Zusammenfassung durch Doctrine KI

Sachverhalt
Der Kläger und seine Lebensgefährtin, Mitglieder einer Bedarfsgemeinschaft, legten gegen getrennte Aufhebungs- und Erstattungsbescheide Widerspruch ein. Streitgegenstand ist die Erstattung der Anwaltskosten für die Widerspruchsverfahren, insbesondere ob diese als „dieselbe Angelegenheit“ i.S.v. § 15 Abs. 2 S. 1 RVG zu bewerten sind.

Entscheidungsgründe
Das Gericht bestätigt, dass bei mehreren Auftraggebern einer Bedarfsgemeinschaft trotz getrennter Verfahren und Vollmachten „dieselbe Angelegenheit“ i.S.v. § 15 Abs. 2 S. 1 RVG vorliegen kann, wenn ein innerer Zusammenhang und ein einheitlicher Lebenssachverhalt besteht.

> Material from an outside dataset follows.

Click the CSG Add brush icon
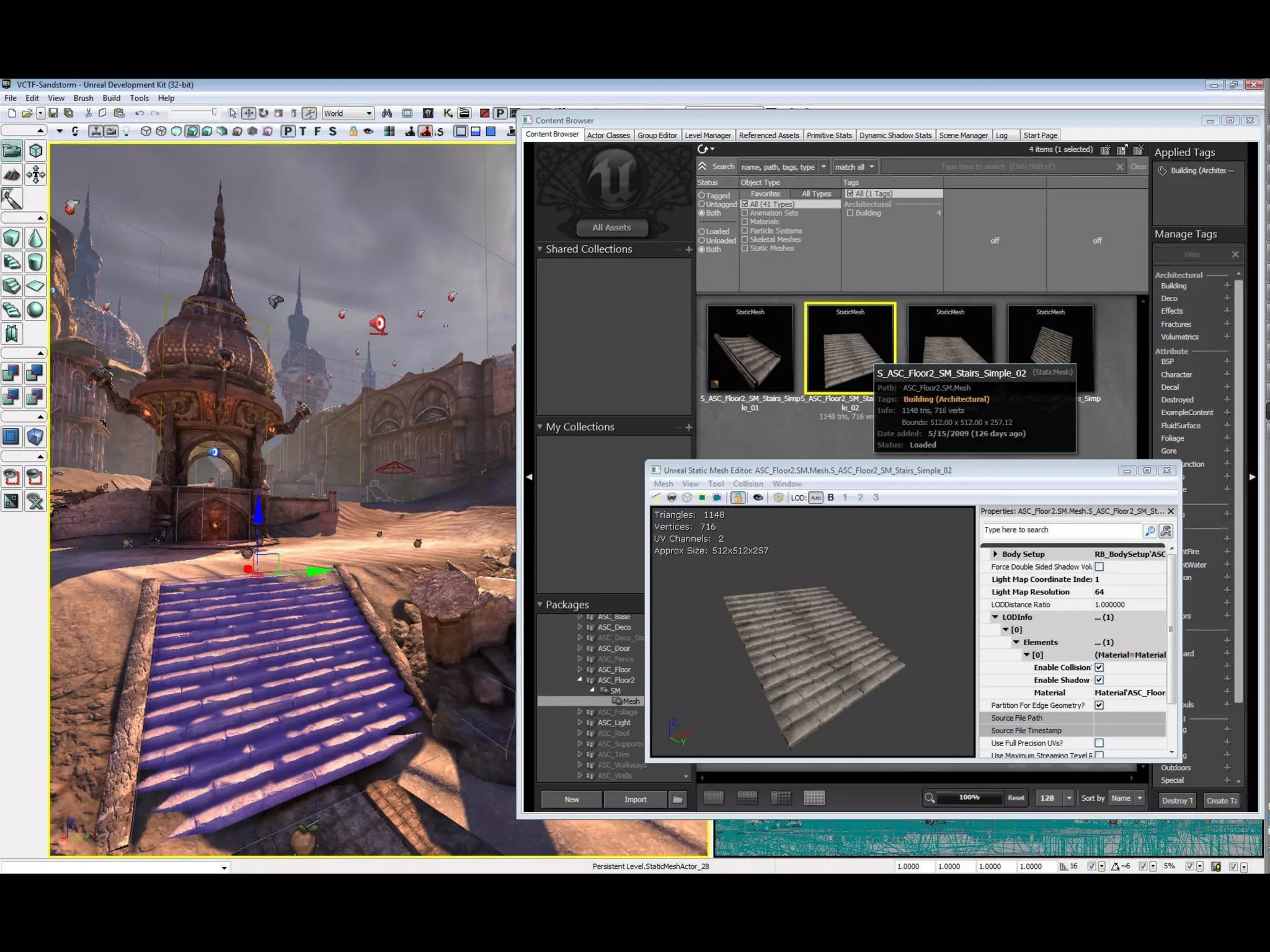Screen dimensions: 1270x952 [x=12, y=373]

Die Erstattung der Anwaltskosten bemisst sich nach dem RVG, wobei eine Erhöhungsgebühr nach Nr. 1008 VV RVG zu berücksichtigen ist. Die Klage ist insoweit teilweise begründet.

Praxishinweis
Bei mehreren Auftraggebern innerhalb einer Bedarfsgemeinschaft können Anwaltsgebühren für getrennte Verfahren gebührenrechtlich als einheitliche Angelegenheit gelten. Dies ermöglicht eine gemeinsame Gebührenabrechnung mit Erhöhungsgebühr nach Nr. 1008 VV RVG, was die Kostenerstattungspraxis im SGB-II-Bereich beeinflusst.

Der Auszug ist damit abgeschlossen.